REQUIRED ACTIONS
1. Answer these questions about the essay extract.
(a) Whom did the narrator stand next to in the video made for work?
(b) Where is the narrator running when asking the question about remaking oneself?
(c) Rather than an innate trait, what does the narrator now say the ability to keep pushing is?
2. Print, word for word, everything in the essay extract from "The flabby state" down to "again at least.".

PAGE EXTRACT

They’d been there a long time, and really, I’d seen them in glimpses of myself, growing in stature, a bit more round, a little more sag, and growing pile of t-shirts I was starting to avoid, but a week ago they overwhelmed me, and I started to hate, and then accept, and finally, decided to start doing something about it. There have been some hiccups along the way.
The flabby state of my pecs was clear when I stood next to Nate in the video we made for work. There had been strong hints to the fact that I was growing soft, and now there was a physical manifestation to prove the fact. By soft I don’t mean the firmness of my body—though there is that—but really my mind. The ability to keep pushing when things were hard was a trait I once congratulated myself on having, but now I know it is not innate; it is a muscle that has to be repeatedly exercised. Worked and honed, or else it atrophies. I have become comfortable, being less than. A state I always assumed would feel like death, but have found to just be another form of “living”. It’s an easier way to go through life. Until you start asking questions again at least.
How many times have I tried to remake myself into the person I want to be? I ask myself as I run down the street to the park. It is a fair question. One that is hard to ask every morning when I look into the mirror (But at least I’ve gotten to the point where I can look myself in the mirror. It’s harder than you think.) And so I ask it on a run, when I don’t have to face my answer. It’s a clever dodge. I don’t know the answer, but I can recall the failures.

RECORDED INFORMATION
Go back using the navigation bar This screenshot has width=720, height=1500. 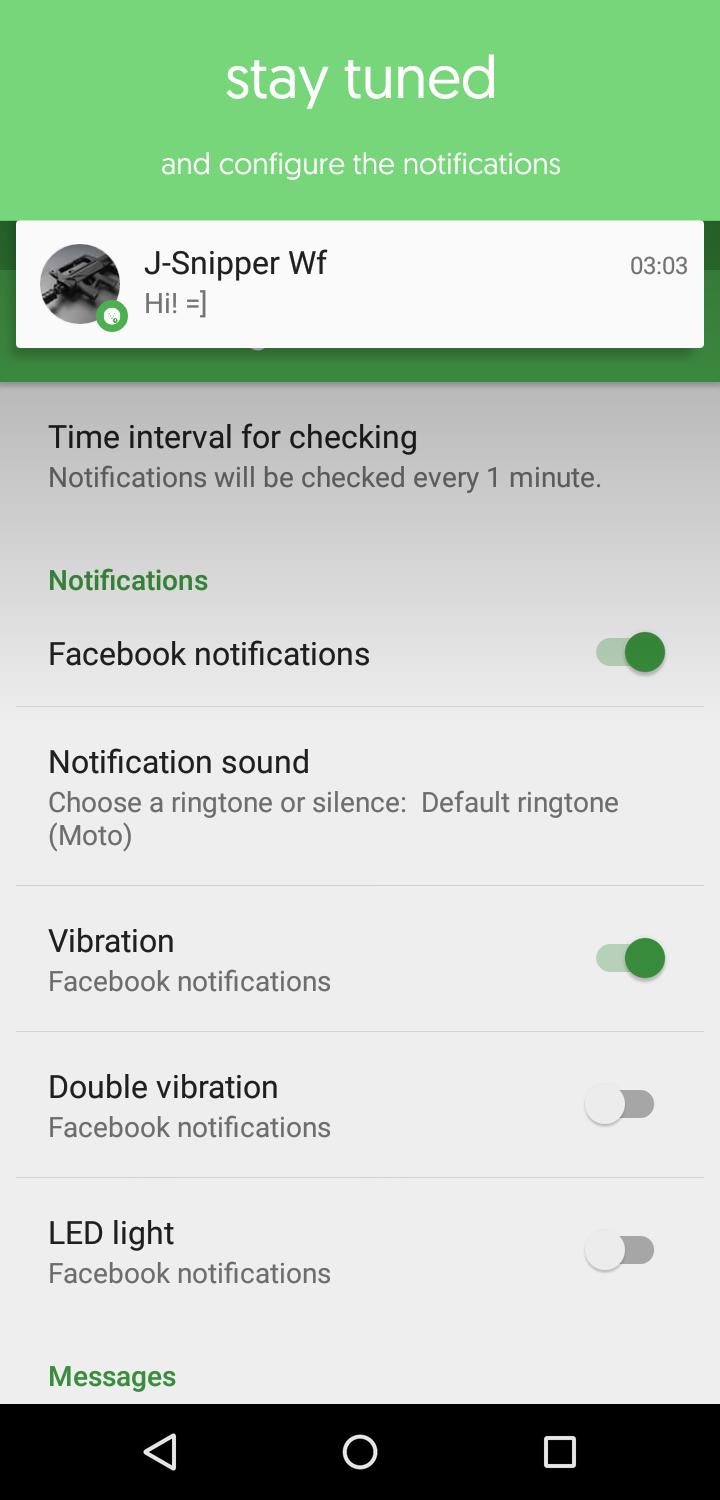[160, 1452]
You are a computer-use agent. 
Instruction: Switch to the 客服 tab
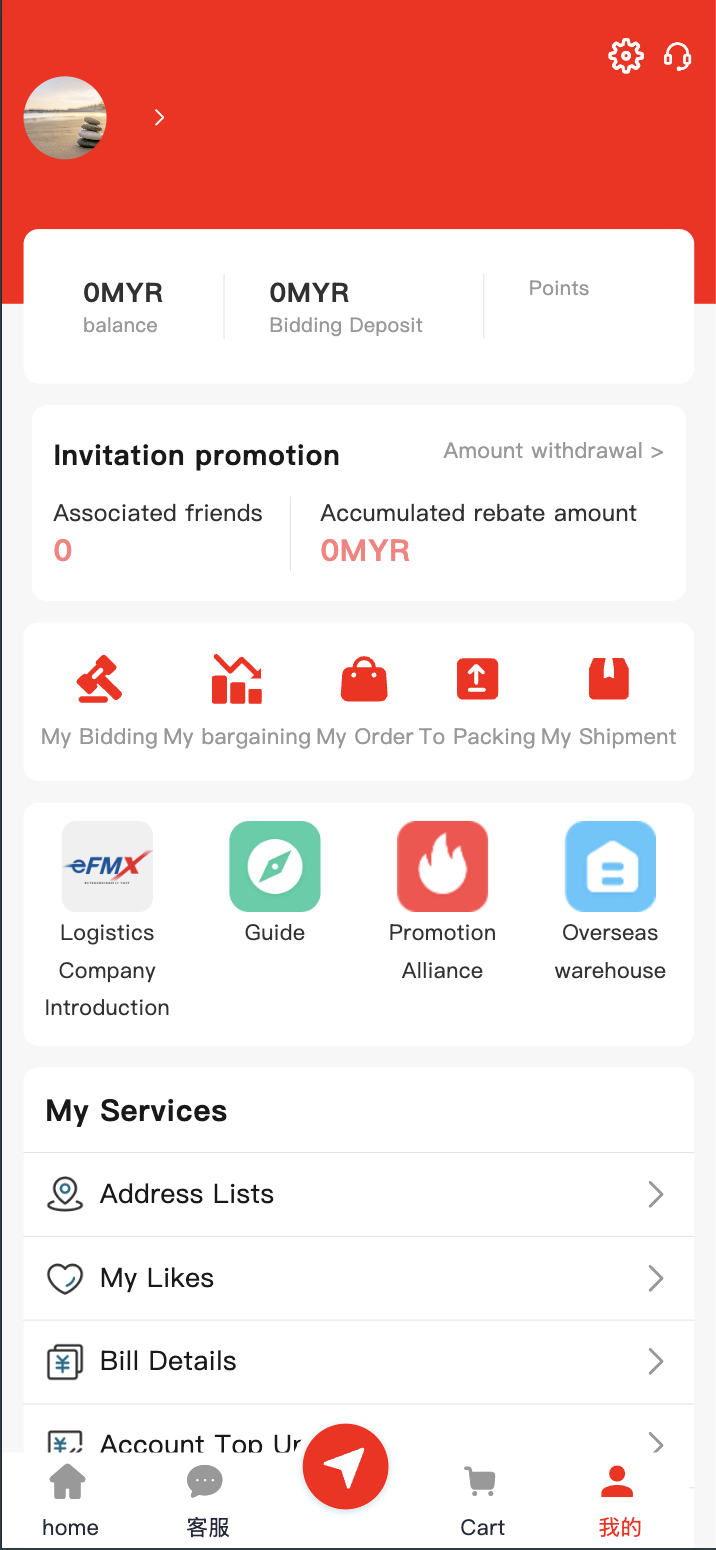point(207,1499)

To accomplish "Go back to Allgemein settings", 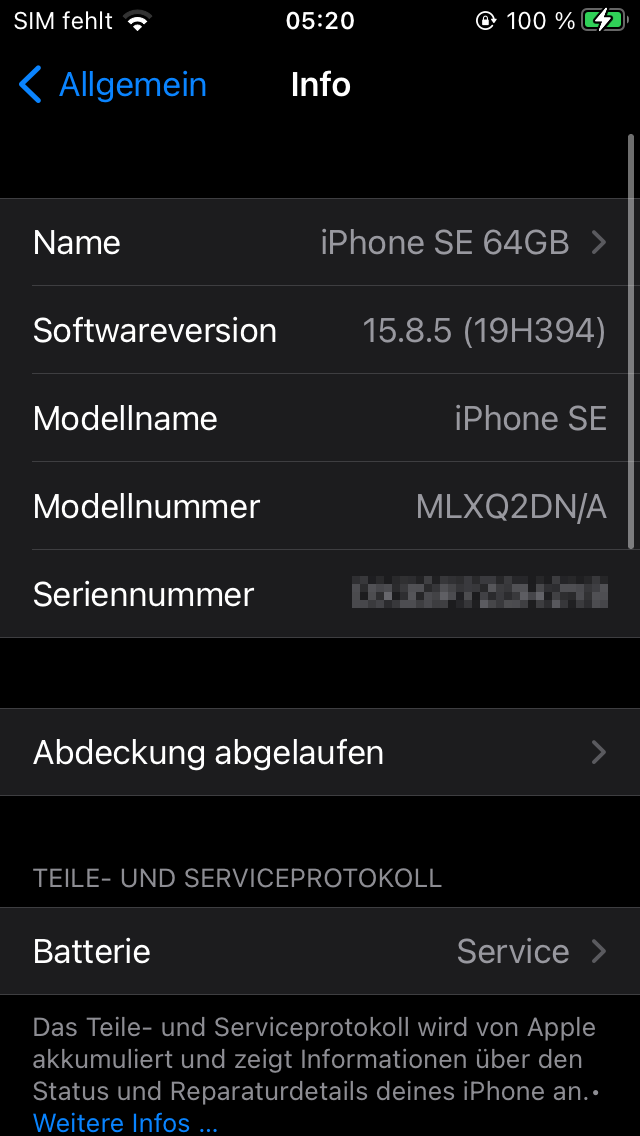I will click(113, 85).
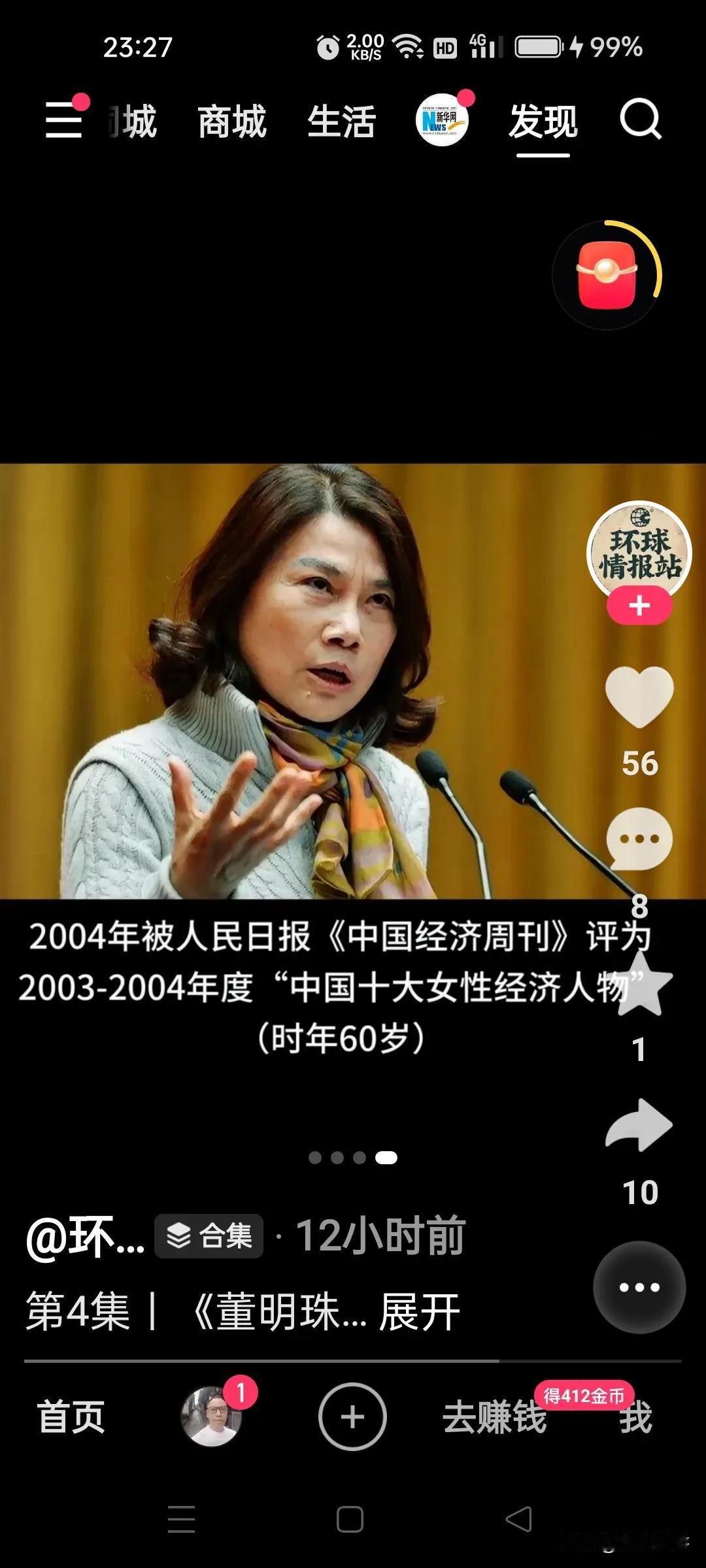This screenshot has width=706, height=1568.
Task: Switch to the 生活 tab
Action: pos(341,122)
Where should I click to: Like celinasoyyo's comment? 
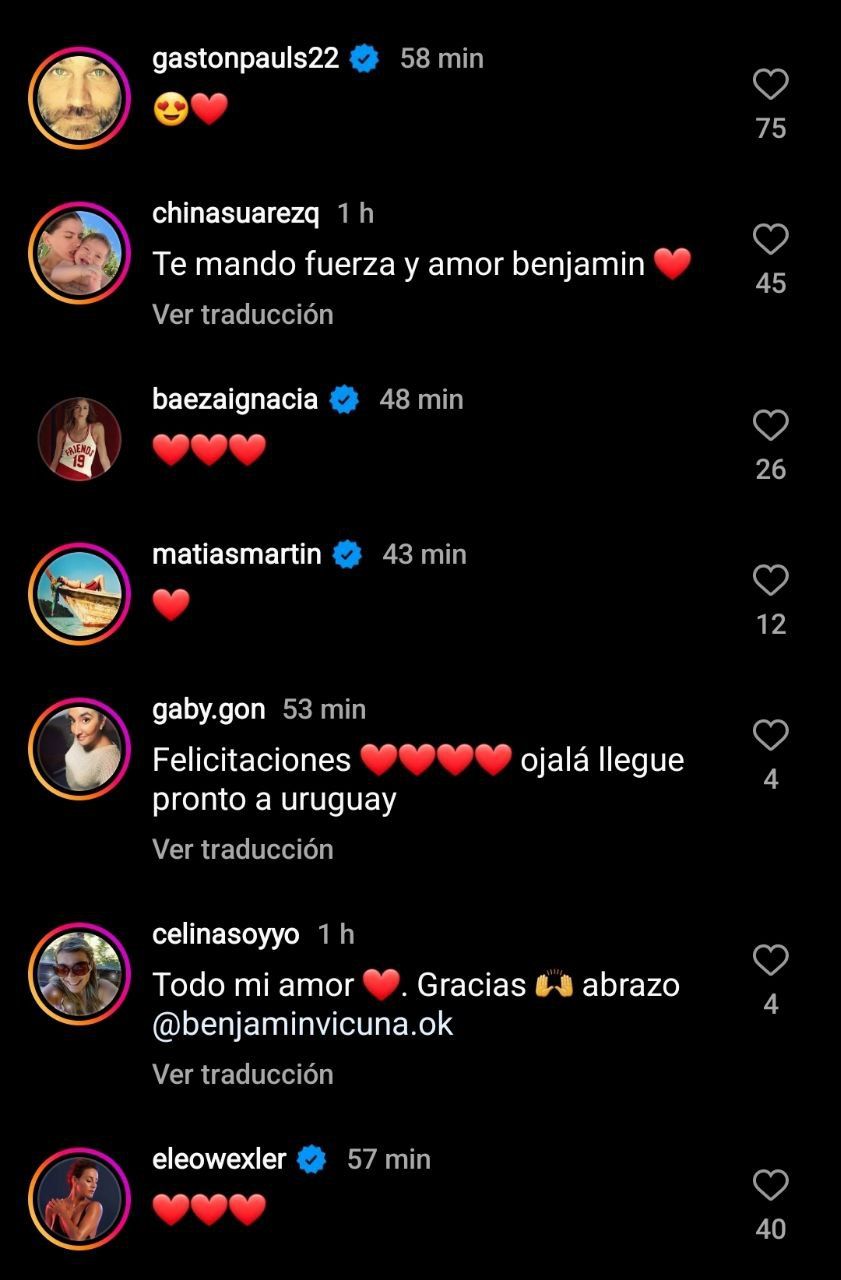coord(770,961)
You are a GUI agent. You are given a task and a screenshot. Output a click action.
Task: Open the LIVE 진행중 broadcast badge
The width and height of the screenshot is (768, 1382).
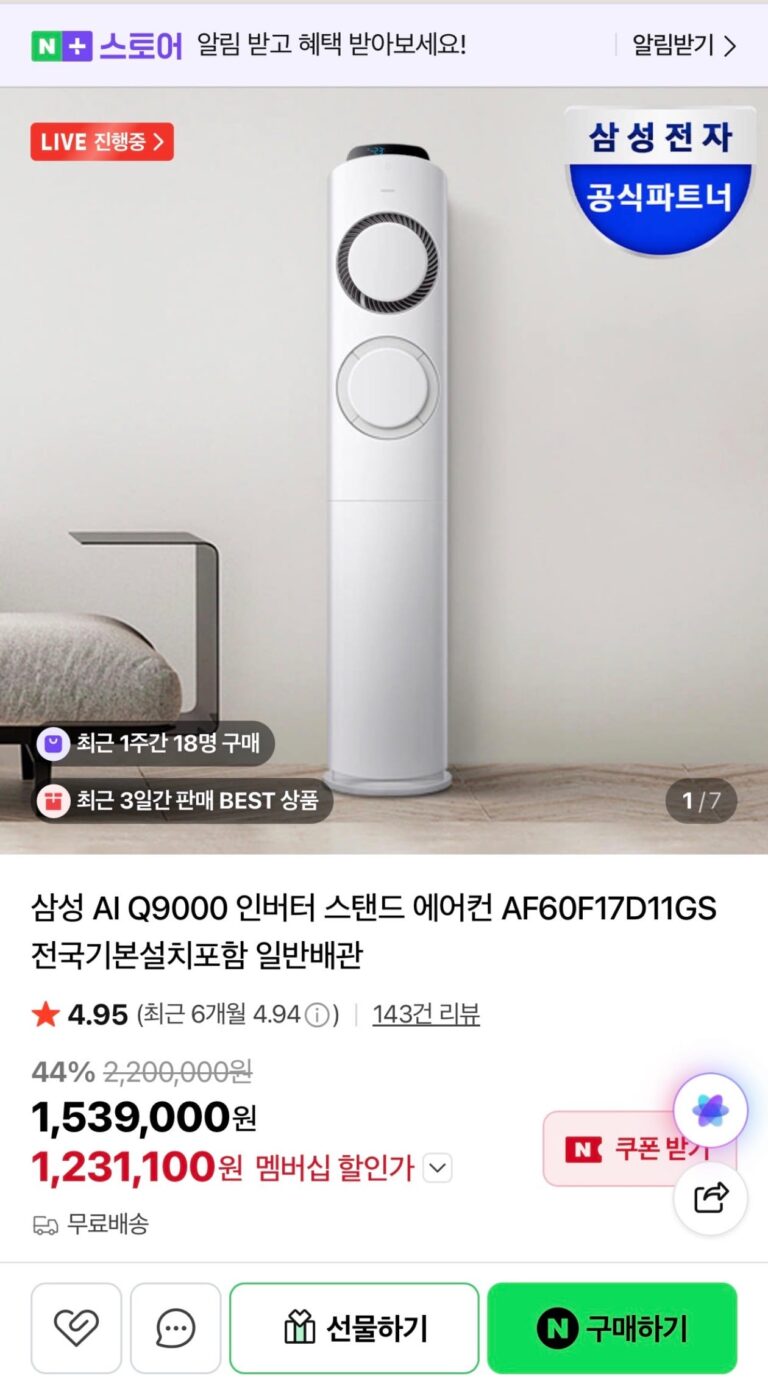(x=102, y=141)
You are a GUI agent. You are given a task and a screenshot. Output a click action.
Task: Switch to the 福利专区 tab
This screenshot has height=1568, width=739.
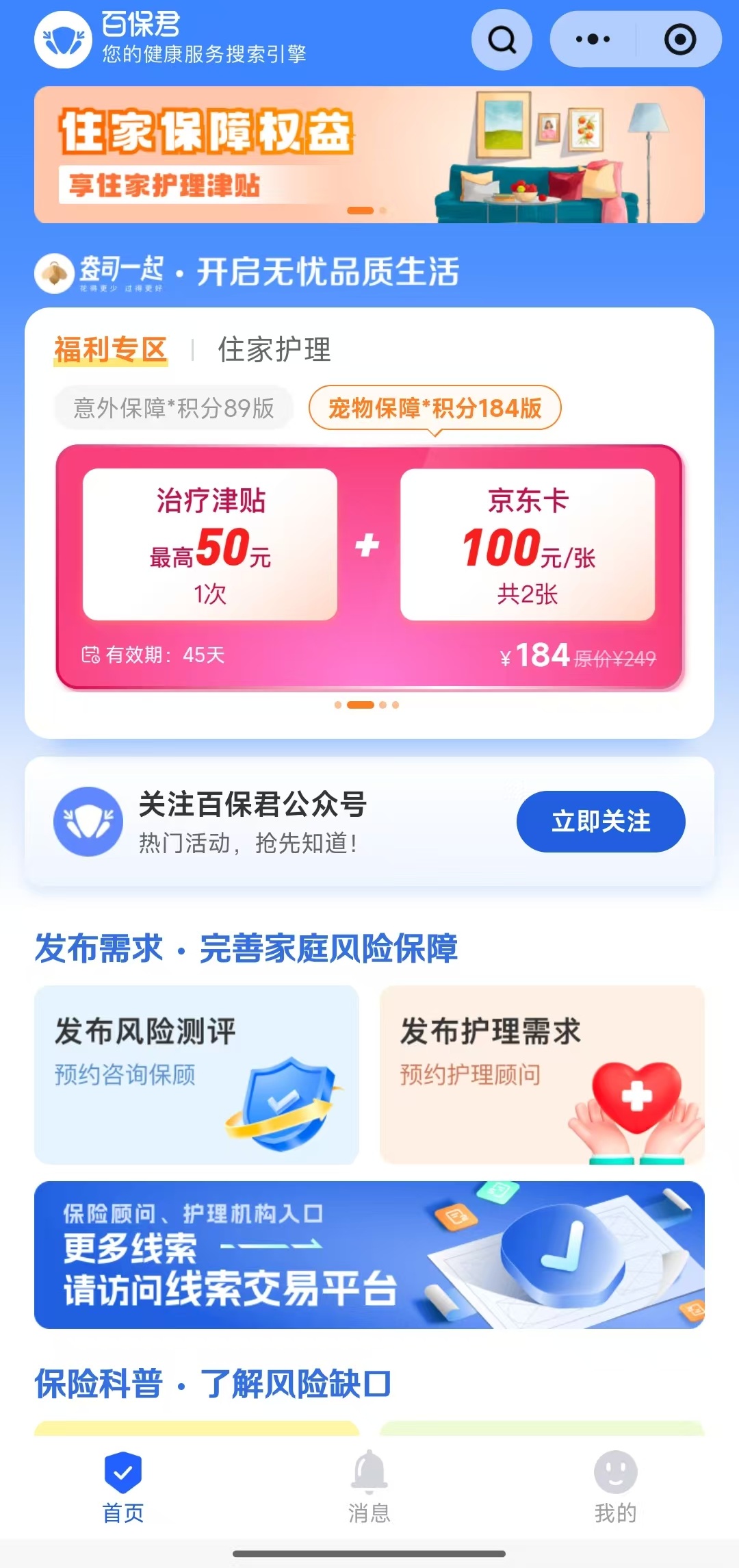tap(111, 350)
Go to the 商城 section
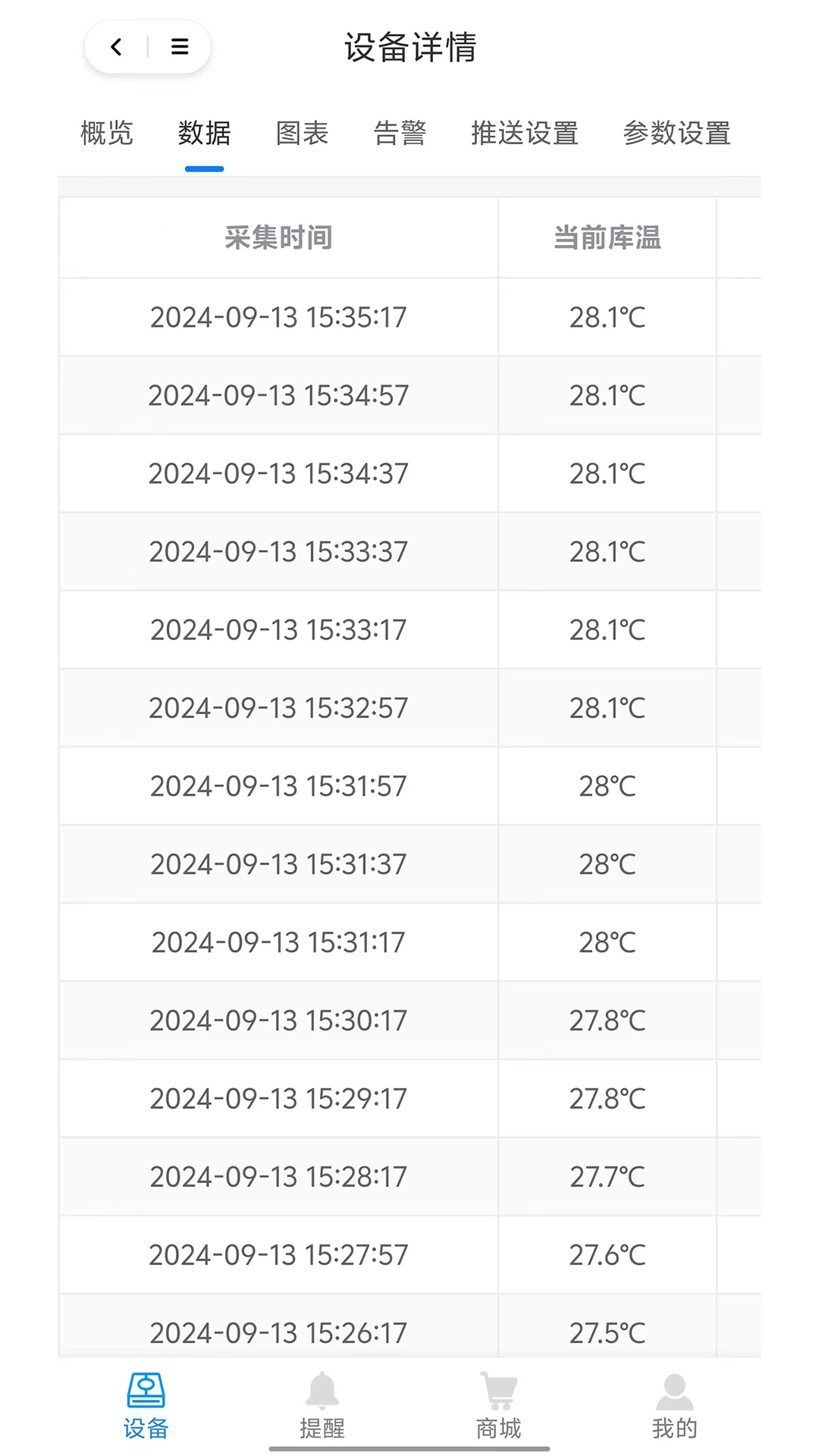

ANSWERS TO THE TASKS
1.
(a) Nate.
(b) Down the street to the park.
(c) A muscle that has to be repeatedly exercised.

2.
The flabby state of my pecs was clear when I stood next to Nate in the video we made for work. There had been strong hints to the fact that I was growing soft, and now there was a physical manifestation to prove the fact. By soft I don’t mean the firmness of my body—though there is that—but really my mind. The ability to keep pushing when things were hard was a trait I once congratulated myself on having, but now I know it is not innate; it is a muscle that has to be repeatedly exercised. Worked and honed, or else it atrophies. I have become comfortable, being less than. A state I always assumed would feel like death, but have found to just be another form of “living”. It’s an easier way to go through life. Until you start asking questions again at least.